Records supplied:
⁂

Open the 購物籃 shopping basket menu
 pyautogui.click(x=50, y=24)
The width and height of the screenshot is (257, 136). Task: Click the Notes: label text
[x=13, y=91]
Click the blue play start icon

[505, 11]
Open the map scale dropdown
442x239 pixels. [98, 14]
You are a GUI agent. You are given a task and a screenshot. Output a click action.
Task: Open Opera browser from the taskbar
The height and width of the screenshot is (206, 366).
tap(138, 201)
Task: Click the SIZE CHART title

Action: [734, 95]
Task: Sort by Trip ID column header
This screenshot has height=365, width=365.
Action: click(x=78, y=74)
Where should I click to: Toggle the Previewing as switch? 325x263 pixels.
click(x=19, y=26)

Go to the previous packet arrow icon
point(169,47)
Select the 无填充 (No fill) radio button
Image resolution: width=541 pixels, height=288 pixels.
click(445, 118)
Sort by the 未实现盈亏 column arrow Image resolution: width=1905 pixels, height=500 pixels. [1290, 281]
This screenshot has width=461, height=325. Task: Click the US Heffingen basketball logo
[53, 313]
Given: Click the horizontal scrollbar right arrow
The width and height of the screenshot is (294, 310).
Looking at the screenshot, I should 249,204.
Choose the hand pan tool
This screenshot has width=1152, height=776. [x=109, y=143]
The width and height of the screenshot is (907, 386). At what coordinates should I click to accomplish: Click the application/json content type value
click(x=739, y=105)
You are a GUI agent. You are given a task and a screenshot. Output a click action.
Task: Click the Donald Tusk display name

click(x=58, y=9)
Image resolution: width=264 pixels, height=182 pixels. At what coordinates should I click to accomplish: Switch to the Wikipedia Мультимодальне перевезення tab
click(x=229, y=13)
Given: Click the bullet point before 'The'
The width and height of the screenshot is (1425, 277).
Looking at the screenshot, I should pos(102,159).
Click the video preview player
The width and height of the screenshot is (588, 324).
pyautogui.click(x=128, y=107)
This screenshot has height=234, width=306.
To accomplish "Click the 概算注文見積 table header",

⁂

Aim of the exercise: Reproduce each record exactly, leaving nothing out.

Result of the task:
Open the 購物籃 shopping basket menu
 pyautogui.click(x=50, y=24)
The width and height of the screenshot is (257, 136). Task: Click the Notes: label text
[x=13, y=91]
Click the blue play start icon

[505, 11]
Open the map scale dropdown
442x239 pixels. [98, 14]
You are a GUI agent. You are given a task and a screenshot. Output a click action.
Task: Open Opera browser from the taskbar
The height and width of the screenshot is (206, 366).
tap(138, 201)
Task: Click the SIZE CHART title

Action: [734, 95]
Task: Sort by Trip ID column header
This screenshot has height=365, width=365.
Action: click(x=78, y=74)
Where should I click to: Toggle the Previewing as switch? 325x263 pixels.
click(x=19, y=26)

Go to the previous packet arrow icon
point(169,47)
Select the 无填充 (No fill) radio button
Image resolution: width=541 pixels, height=288 pixels.
click(445, 118)
Sort by the 未实现盈亏 column arrow Image resolution: width=1905 pixels, height=500 pixels. [1290, 281]
This screenshot has width=461, height=325. Task: Click the US Heffingen basketball logo
[53, 313]
Given: Click the horizontal scrollbar right arrow
The width and height of the screenshot is (294, 310).
Looking at the screenshot, I should 249,204.
Choose the hand pan tool
This screenshot has width=1152, height=776. [x=109, y=143]
The width and height of the screenshot is (907, 386). At what coordinates should I click to accomplish: Click the application/json content type value
click(x=739, y=105)
You are a GUI agent. You are given a task and a screenshot. Output a click action.
Task: Click the Donald Tusk display name

click(x=58, y=9)
Image resolution: width=264 pixels, height=182 pixels. At what coordinates should I click to accomplish: Switch to the Wikipedia Мультимодальне перевезення tab
click(x=229, y=13)
Given: Click the bullet point before 'The'
The width and height of the screenshot is (1425, 277).
Looking at the screenshot, I should pos(102,159).
Click the video preview player
The width and height of the screenshot is (588, 324).
pyautogui.click(x=128, y=107)
This screenshot has height=234, width=306.
To accomplish "Click the 概算注文見積 table header",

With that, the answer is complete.